Action item: Set down only the lines from the one containing "Where should I click to: Tick" through the final line of the entries below, exactly as they stand, with no pictures.

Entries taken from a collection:
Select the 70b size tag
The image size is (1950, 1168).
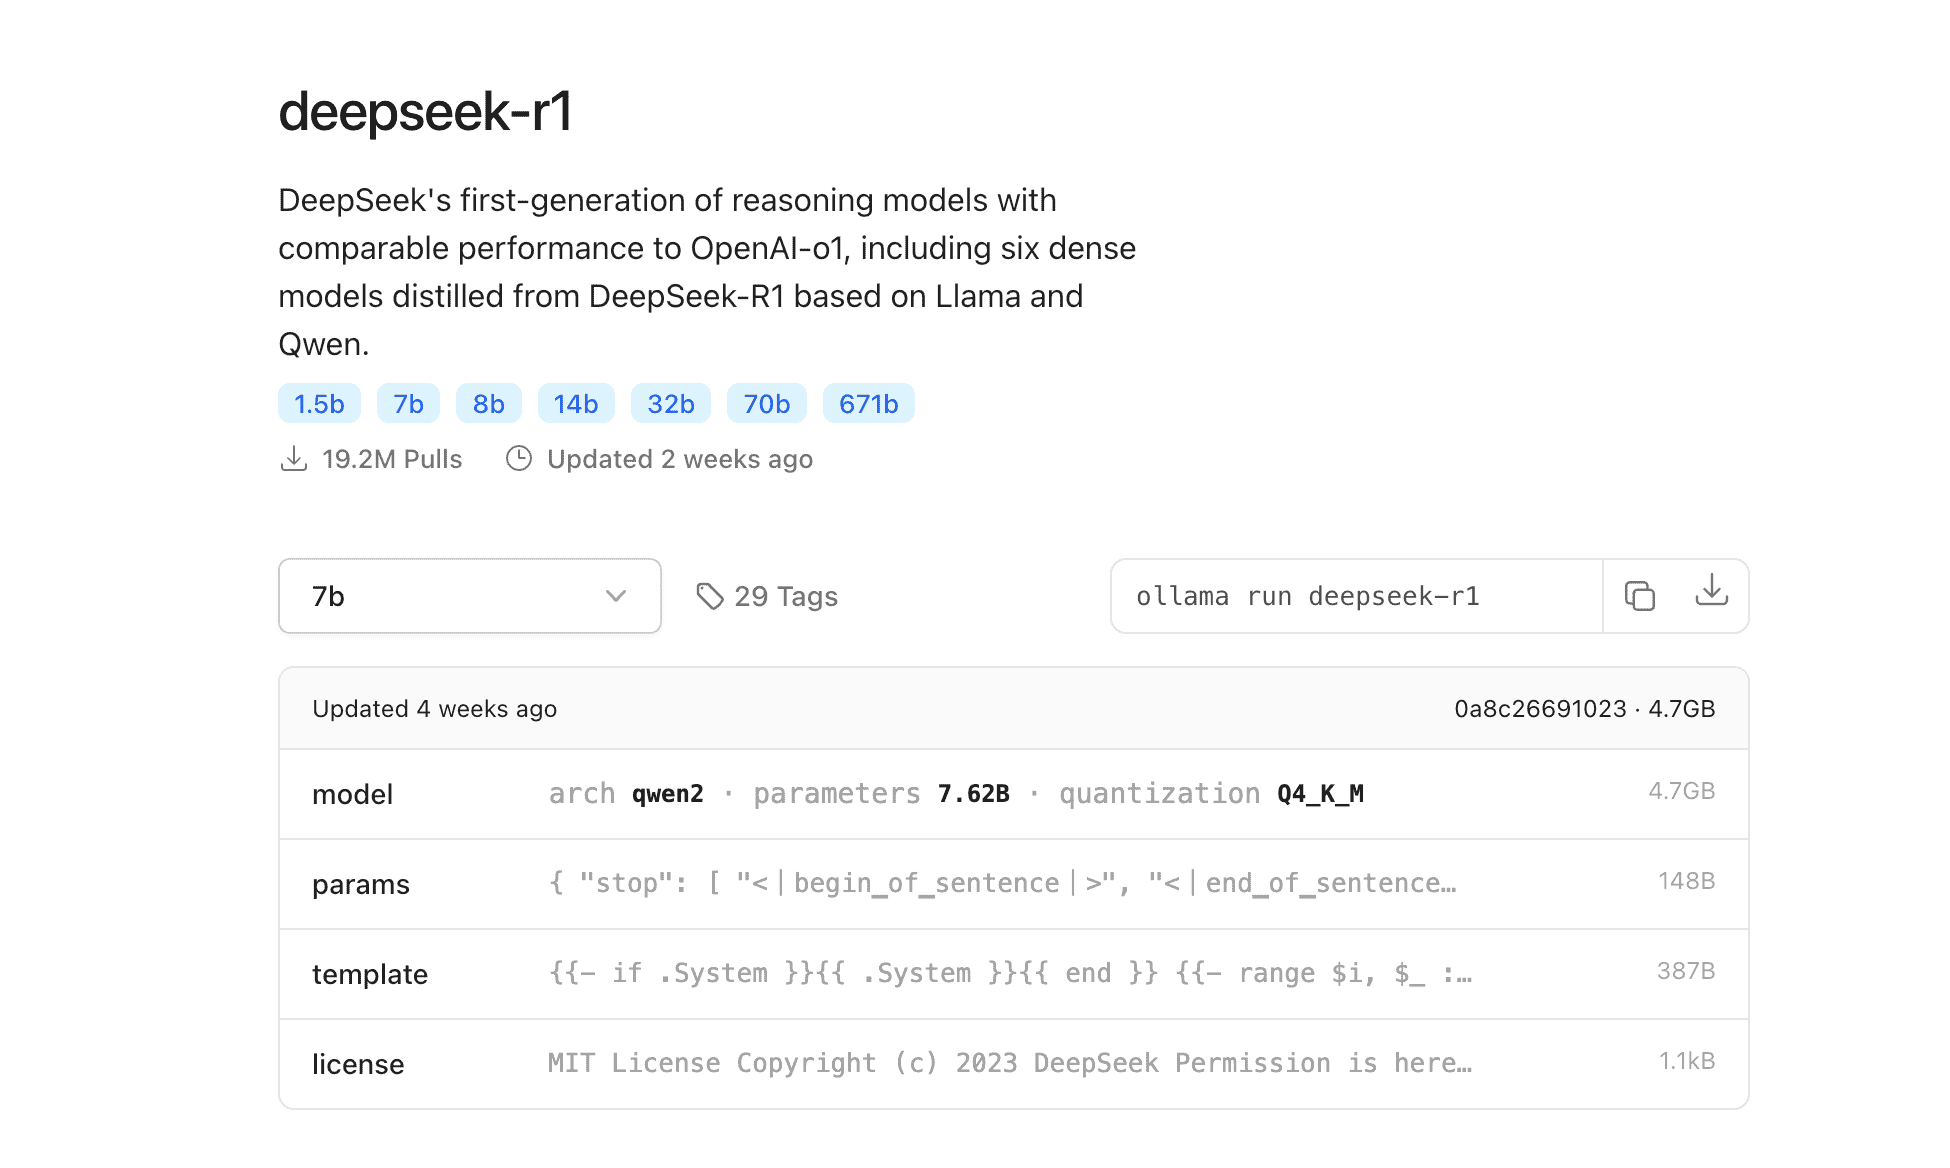767,404
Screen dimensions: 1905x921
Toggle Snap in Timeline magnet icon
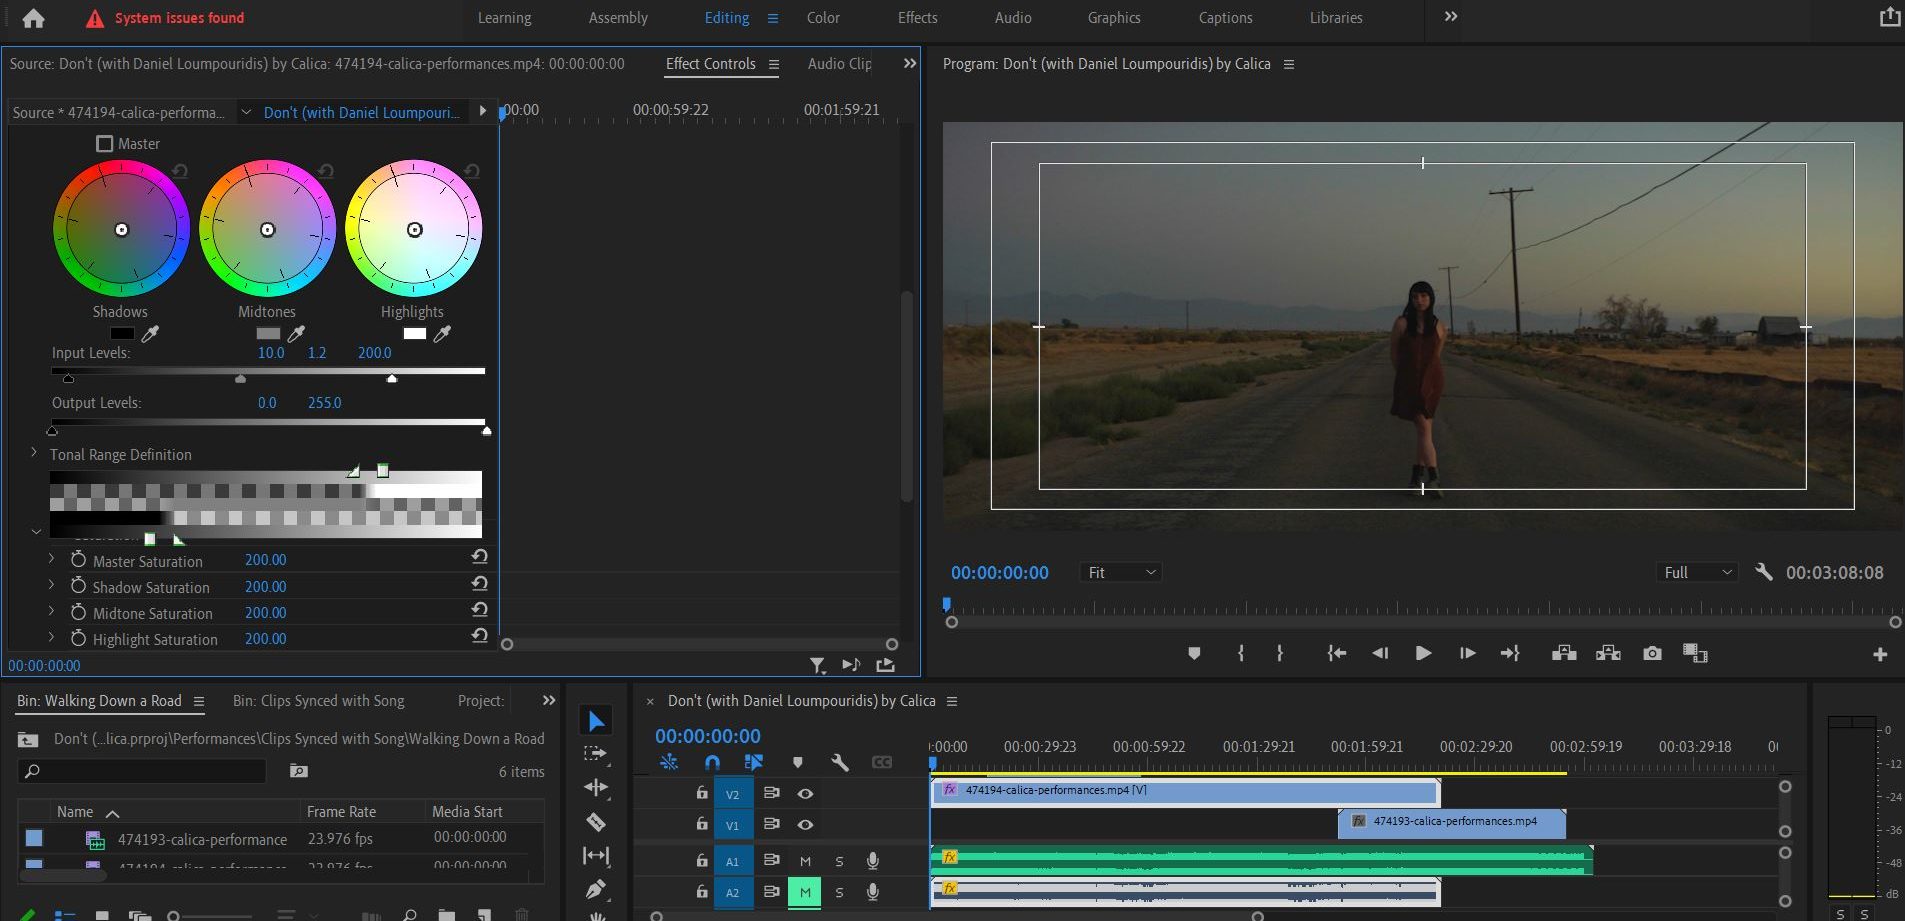click(x=712, y=762)
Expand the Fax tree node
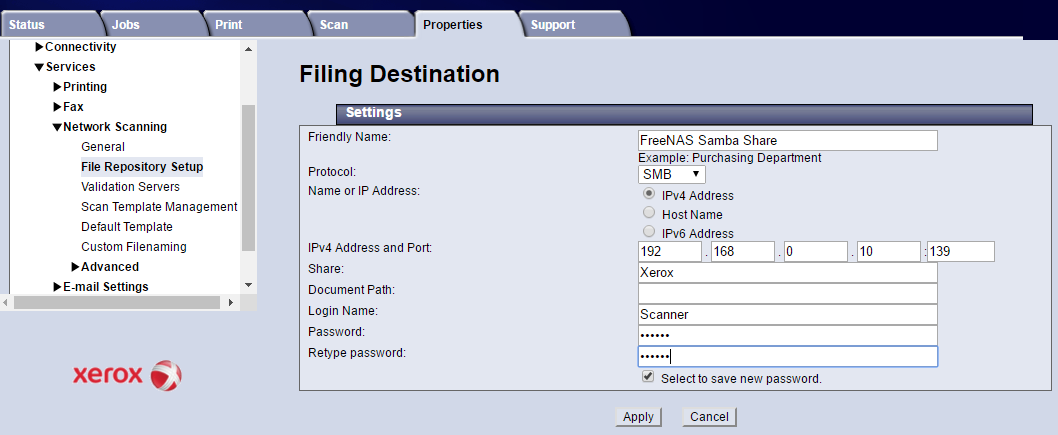This screenshot has height=435, width=1058. click(x=57, y=107)
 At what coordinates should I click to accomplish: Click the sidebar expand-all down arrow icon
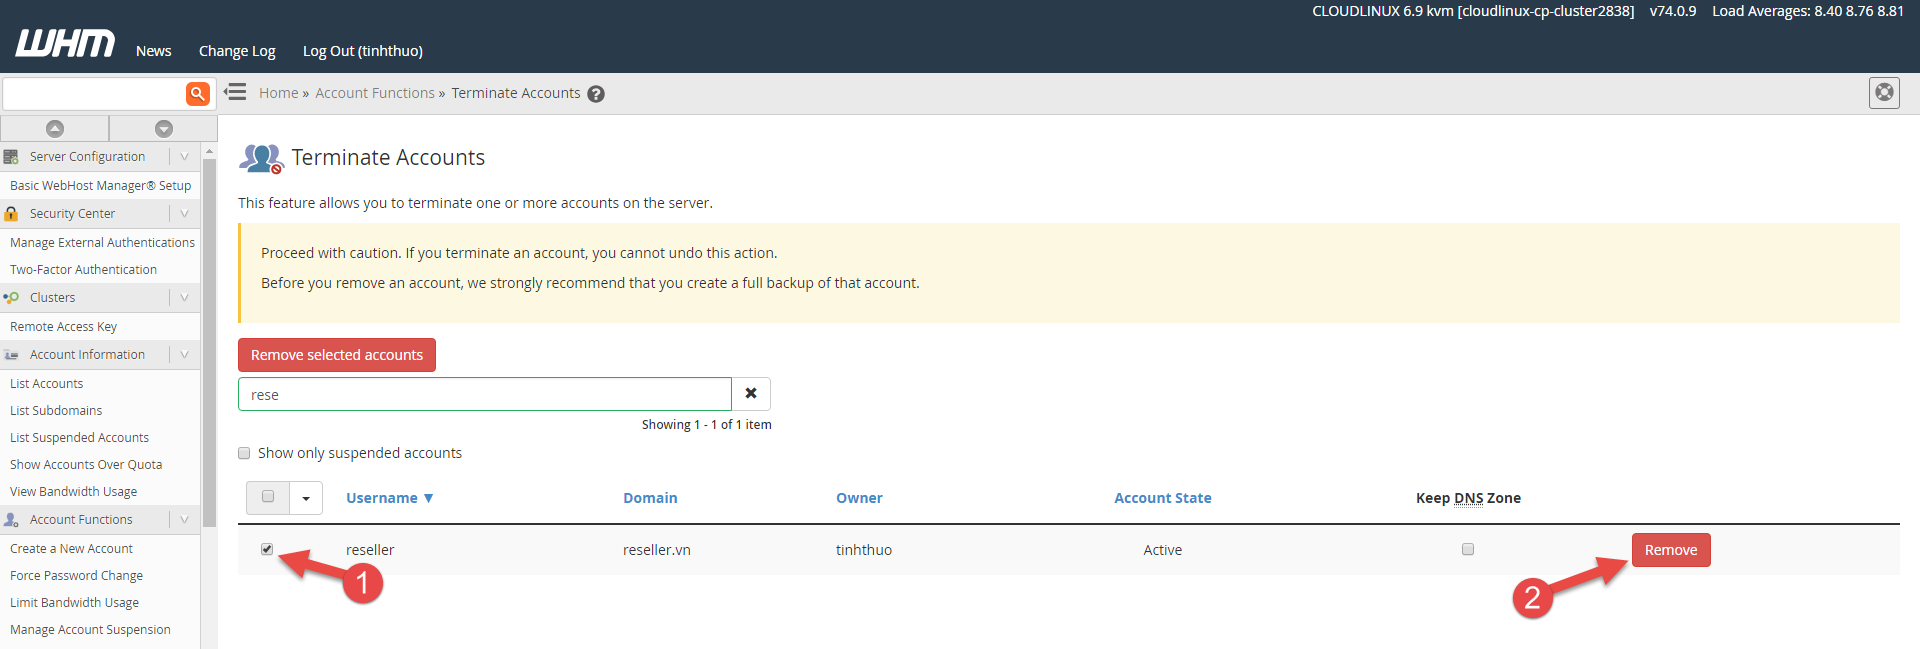[x=164, y=129]
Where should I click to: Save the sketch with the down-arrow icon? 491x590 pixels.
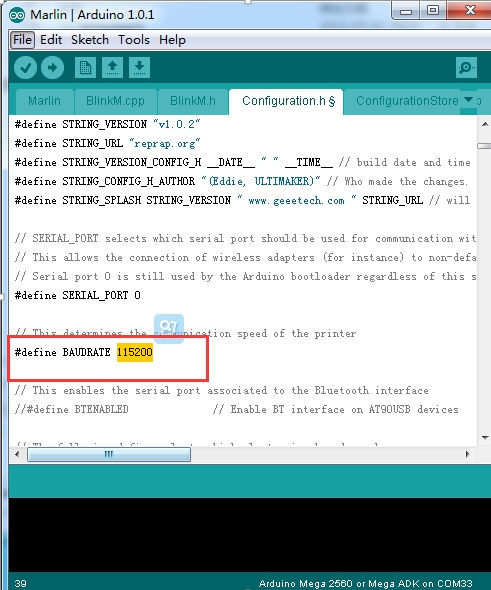coord(139,68)
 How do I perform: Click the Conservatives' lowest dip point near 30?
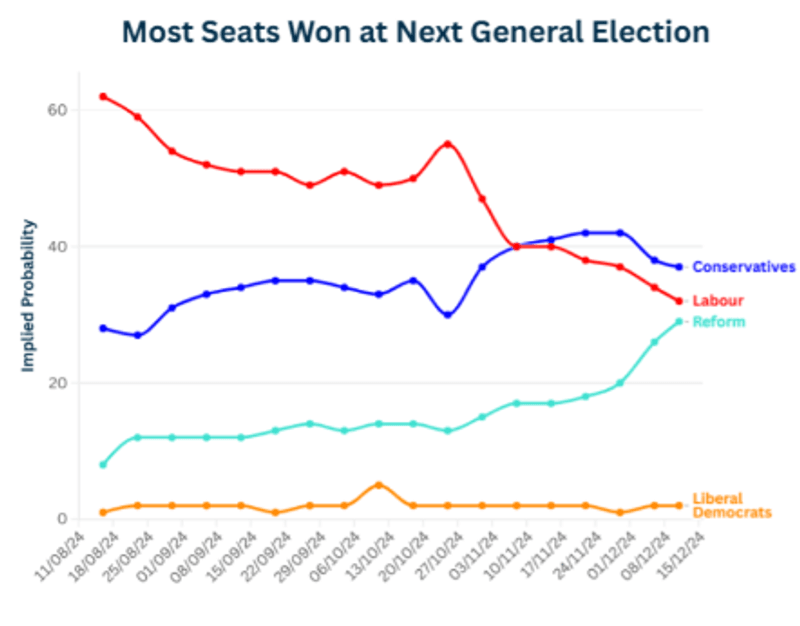[x=447, y=315]
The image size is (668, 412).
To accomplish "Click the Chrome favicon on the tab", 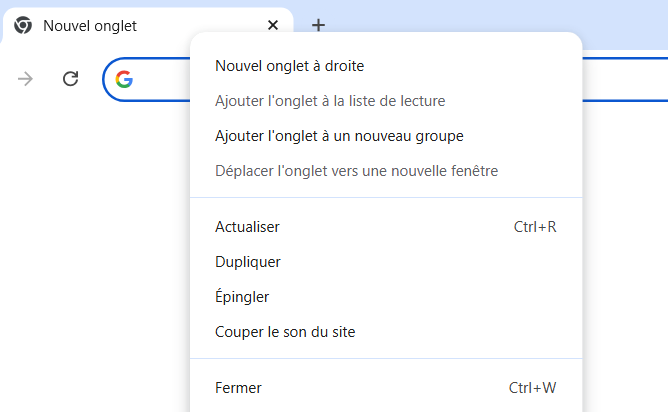I will [22, 26].
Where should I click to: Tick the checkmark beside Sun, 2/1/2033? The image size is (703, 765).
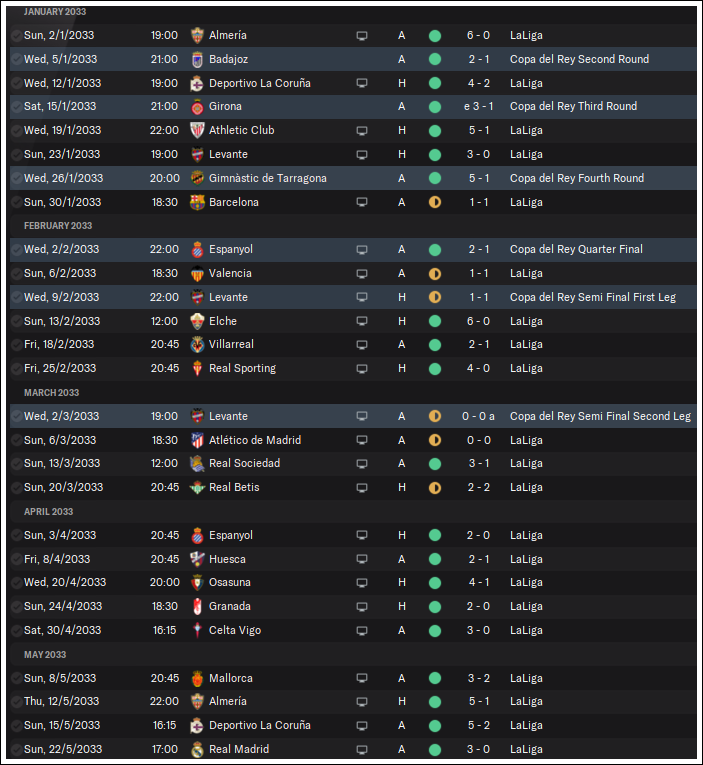pos(17,36)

Answer to this problem:
Where should I click to: Tick the checkmark beside Sun, 2/1/2033? The image size is (703, 765).
pos(17,36)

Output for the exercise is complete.